Report each line of the data that includes the word "computer".

### GIVEN ENTRIES:
== Segment start ==

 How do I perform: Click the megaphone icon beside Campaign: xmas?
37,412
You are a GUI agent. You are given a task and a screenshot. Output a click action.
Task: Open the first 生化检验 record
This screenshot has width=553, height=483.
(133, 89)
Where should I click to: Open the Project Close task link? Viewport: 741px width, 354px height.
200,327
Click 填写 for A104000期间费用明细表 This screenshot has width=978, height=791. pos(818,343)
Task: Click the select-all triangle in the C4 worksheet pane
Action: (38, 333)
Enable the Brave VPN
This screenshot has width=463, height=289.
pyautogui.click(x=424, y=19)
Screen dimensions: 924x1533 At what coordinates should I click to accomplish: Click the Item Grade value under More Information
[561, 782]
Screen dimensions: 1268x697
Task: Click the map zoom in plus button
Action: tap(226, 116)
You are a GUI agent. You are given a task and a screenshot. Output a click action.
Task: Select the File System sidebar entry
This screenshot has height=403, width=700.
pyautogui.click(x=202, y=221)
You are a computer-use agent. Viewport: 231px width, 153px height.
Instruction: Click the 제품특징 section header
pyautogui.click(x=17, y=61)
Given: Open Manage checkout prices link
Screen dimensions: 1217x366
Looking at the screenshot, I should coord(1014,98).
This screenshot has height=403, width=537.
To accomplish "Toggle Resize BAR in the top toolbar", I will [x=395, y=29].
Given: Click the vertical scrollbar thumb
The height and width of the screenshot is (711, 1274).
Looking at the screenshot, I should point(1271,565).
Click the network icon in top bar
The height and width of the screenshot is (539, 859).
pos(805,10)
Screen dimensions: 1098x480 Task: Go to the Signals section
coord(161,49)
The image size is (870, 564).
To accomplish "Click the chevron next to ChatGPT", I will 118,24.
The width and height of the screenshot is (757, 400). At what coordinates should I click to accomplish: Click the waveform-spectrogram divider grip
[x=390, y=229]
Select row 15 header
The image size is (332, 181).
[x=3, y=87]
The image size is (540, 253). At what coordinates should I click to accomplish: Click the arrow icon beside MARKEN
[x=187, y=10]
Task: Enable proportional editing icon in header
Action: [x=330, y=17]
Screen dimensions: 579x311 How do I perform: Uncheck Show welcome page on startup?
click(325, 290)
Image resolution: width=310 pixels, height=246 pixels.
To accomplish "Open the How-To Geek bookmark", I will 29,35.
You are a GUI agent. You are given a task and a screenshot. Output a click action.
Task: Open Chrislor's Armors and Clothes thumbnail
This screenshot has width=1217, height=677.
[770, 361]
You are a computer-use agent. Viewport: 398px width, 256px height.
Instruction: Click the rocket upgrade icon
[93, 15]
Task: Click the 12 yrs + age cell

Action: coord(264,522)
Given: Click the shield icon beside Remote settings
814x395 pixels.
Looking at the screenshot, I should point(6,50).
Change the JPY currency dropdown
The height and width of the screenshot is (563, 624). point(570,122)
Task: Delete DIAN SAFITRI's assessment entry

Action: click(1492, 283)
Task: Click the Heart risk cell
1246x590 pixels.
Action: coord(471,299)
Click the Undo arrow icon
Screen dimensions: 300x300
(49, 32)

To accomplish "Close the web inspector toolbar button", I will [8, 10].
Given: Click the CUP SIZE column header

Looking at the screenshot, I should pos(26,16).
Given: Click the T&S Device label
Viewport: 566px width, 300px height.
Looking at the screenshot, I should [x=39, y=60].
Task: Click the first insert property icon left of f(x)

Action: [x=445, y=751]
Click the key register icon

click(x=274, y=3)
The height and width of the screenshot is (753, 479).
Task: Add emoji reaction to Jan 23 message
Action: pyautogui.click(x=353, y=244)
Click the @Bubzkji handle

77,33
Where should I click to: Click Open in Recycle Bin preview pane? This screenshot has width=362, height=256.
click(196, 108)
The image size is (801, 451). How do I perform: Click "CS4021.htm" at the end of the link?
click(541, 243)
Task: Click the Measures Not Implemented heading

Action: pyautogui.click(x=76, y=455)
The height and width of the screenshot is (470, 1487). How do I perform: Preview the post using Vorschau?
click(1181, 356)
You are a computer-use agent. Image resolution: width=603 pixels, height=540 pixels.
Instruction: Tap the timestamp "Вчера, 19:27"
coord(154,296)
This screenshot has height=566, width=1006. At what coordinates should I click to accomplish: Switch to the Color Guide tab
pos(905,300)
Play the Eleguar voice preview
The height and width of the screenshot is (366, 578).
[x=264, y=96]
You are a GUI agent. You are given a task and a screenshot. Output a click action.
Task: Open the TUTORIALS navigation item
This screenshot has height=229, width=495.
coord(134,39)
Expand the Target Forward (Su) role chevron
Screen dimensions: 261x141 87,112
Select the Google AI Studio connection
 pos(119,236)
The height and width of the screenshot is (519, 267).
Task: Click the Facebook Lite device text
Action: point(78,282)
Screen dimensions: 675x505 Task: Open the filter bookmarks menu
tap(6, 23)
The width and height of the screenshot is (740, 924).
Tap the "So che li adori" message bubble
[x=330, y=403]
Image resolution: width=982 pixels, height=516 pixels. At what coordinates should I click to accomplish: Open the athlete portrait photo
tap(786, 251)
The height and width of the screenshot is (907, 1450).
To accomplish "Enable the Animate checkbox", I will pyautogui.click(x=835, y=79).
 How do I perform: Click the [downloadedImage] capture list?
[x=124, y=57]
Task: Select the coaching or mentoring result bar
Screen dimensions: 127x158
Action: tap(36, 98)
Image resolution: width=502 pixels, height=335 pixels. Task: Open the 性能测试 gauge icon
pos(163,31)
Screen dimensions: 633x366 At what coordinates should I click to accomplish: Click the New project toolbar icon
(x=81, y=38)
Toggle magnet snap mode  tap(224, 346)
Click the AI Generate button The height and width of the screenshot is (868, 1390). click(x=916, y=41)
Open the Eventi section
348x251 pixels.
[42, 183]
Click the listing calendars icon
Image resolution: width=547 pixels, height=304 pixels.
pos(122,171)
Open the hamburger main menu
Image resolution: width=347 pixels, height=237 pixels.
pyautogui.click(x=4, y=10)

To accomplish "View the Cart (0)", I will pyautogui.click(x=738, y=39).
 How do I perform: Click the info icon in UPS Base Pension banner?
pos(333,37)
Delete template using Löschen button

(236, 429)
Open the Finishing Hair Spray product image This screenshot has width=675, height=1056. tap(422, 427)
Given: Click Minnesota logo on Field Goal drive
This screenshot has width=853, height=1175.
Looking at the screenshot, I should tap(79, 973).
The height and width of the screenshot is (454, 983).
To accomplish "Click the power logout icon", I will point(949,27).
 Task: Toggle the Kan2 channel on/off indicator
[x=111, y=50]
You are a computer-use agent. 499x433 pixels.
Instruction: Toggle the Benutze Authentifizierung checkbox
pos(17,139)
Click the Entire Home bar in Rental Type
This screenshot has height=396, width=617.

== Segment end ==

### EXERCISE ANSWER:
You are a computer-use agent. Viewport: 231px width, 153px height.
You are a computer-use agent. Viewport: 398px width, 256px height.
You are a computer-use agent. Image resolution: width=603 pixels, height=540 pixels.
You are a computer-use agent. 499x433 pixels.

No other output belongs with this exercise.